■ **What you should do**
Please repeat, exactly as written, the line containing "Instruction: Open the volume control menu" and every line after it through the end of the records below, leaving out any pictures.

[Saved entries]
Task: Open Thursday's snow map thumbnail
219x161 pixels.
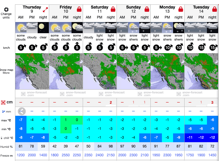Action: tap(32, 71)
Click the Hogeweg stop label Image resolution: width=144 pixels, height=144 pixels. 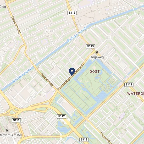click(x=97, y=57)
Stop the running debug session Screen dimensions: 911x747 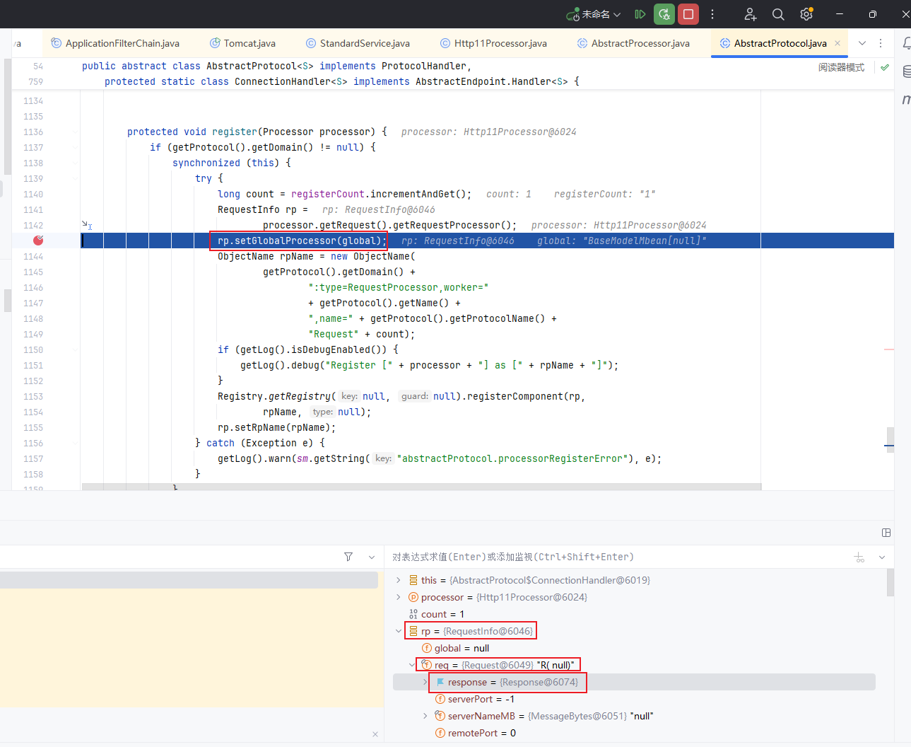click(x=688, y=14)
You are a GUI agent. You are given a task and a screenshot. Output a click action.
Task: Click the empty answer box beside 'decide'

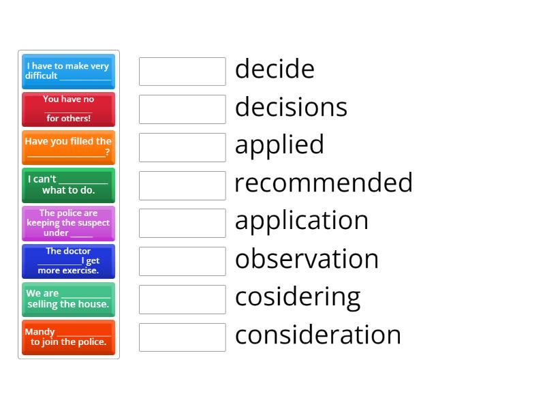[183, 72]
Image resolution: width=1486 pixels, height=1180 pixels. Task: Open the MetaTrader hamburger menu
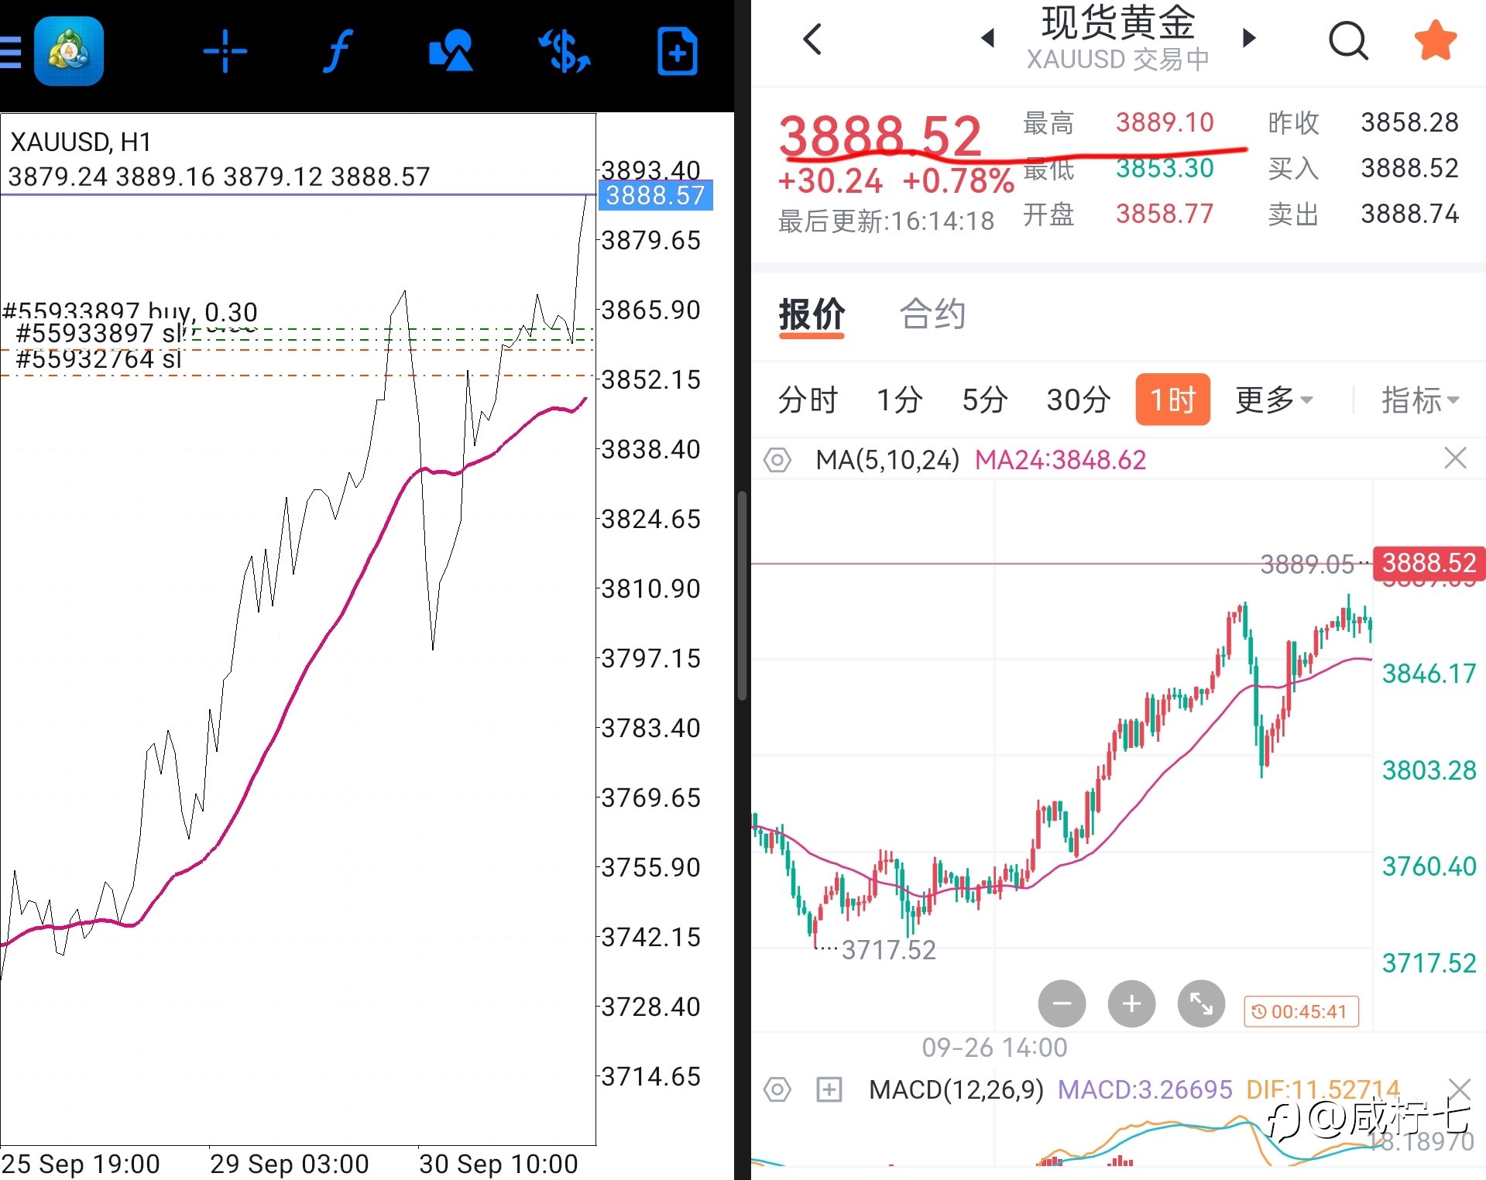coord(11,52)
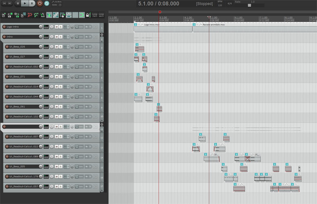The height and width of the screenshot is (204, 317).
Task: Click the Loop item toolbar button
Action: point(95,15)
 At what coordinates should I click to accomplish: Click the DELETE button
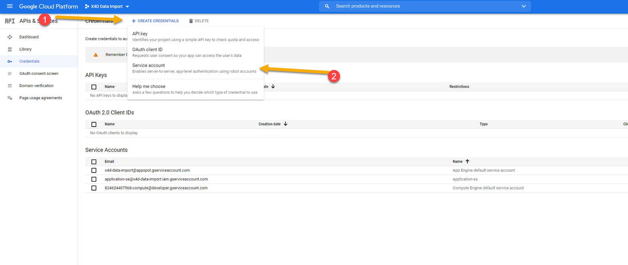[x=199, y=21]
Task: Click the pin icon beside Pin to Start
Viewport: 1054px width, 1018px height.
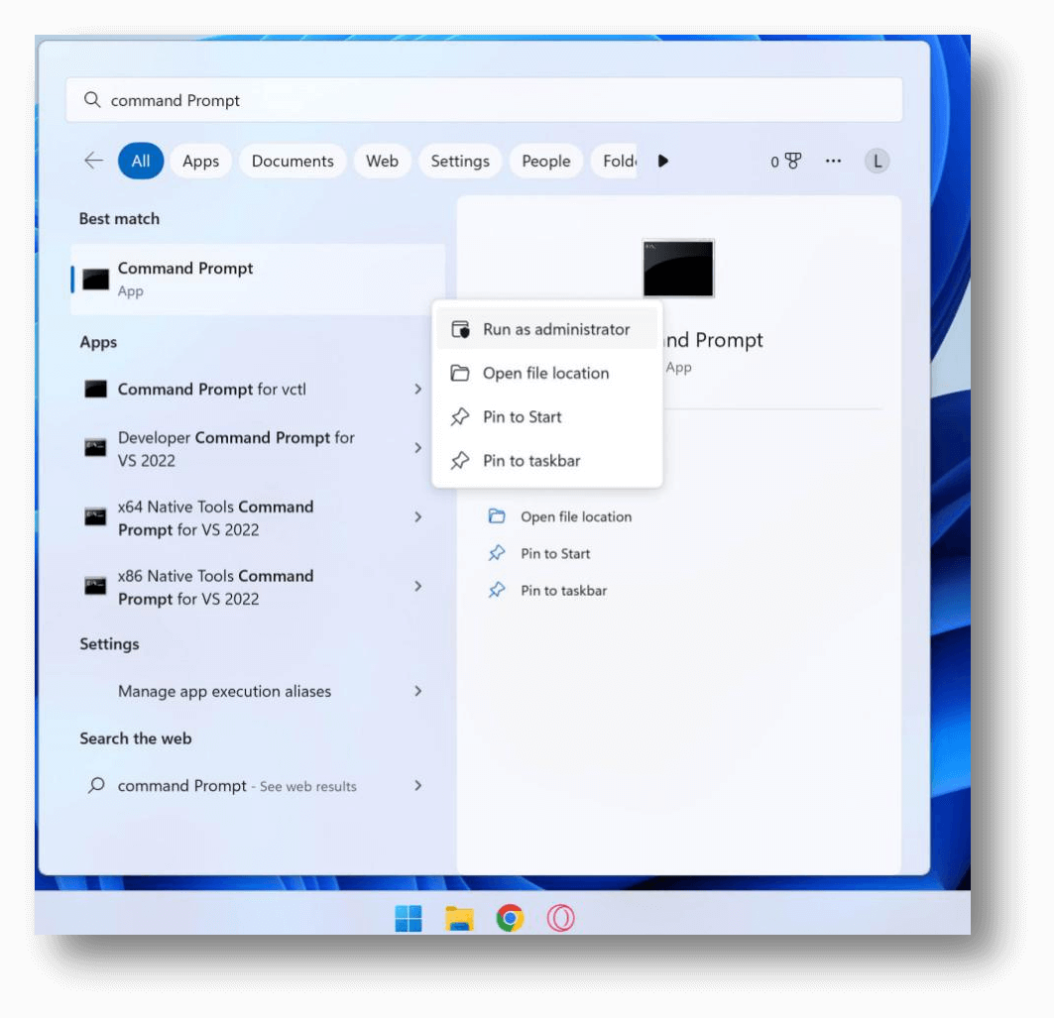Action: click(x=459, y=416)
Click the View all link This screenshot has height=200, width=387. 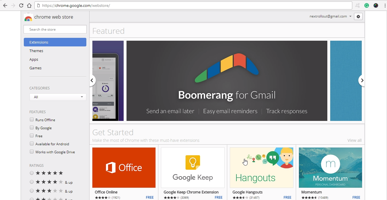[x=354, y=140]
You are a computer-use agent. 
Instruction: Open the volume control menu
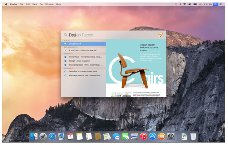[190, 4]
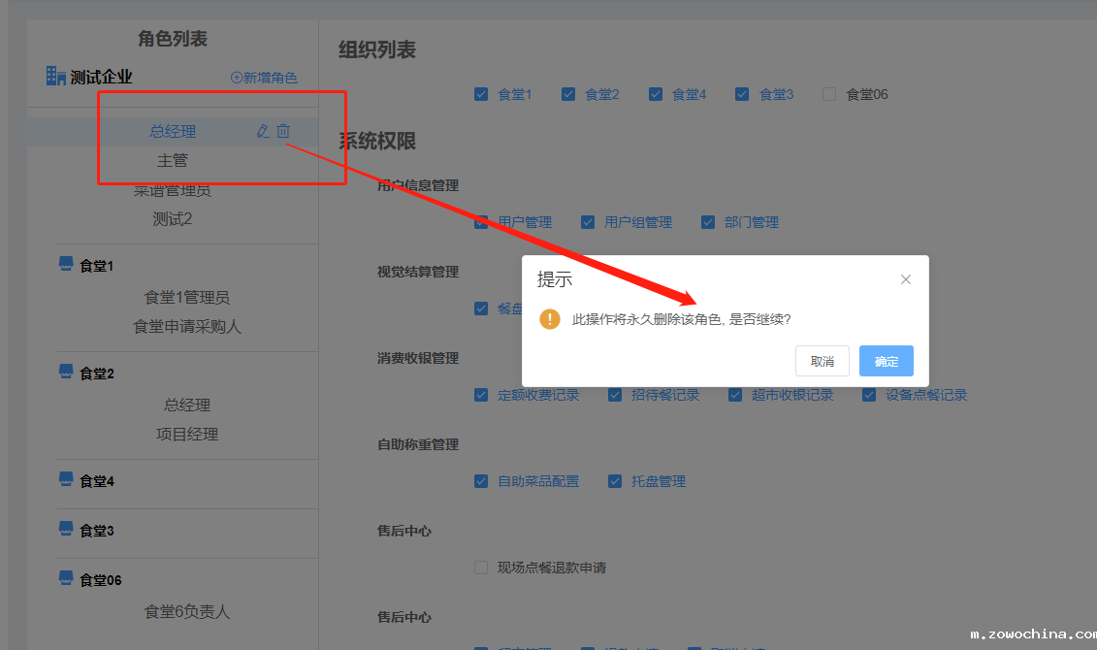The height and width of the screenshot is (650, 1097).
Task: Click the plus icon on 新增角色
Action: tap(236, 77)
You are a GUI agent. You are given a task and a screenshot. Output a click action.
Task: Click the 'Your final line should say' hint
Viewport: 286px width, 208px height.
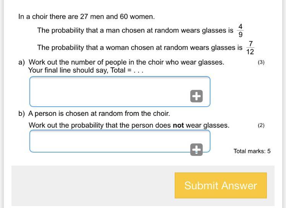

■ **Reply**
Instruction: Open the volume control menu
[190, 4]
The height and width of the screenshot is (650, 1097).
Task: Click the plus icon on 新增角色
Action: tap(236, 77)
You are a GUI agent. You are given a task and a screenshot. Output a click action.
Task: Click the 'Your final line should say' hint
Viewport: 286px width, 208px height.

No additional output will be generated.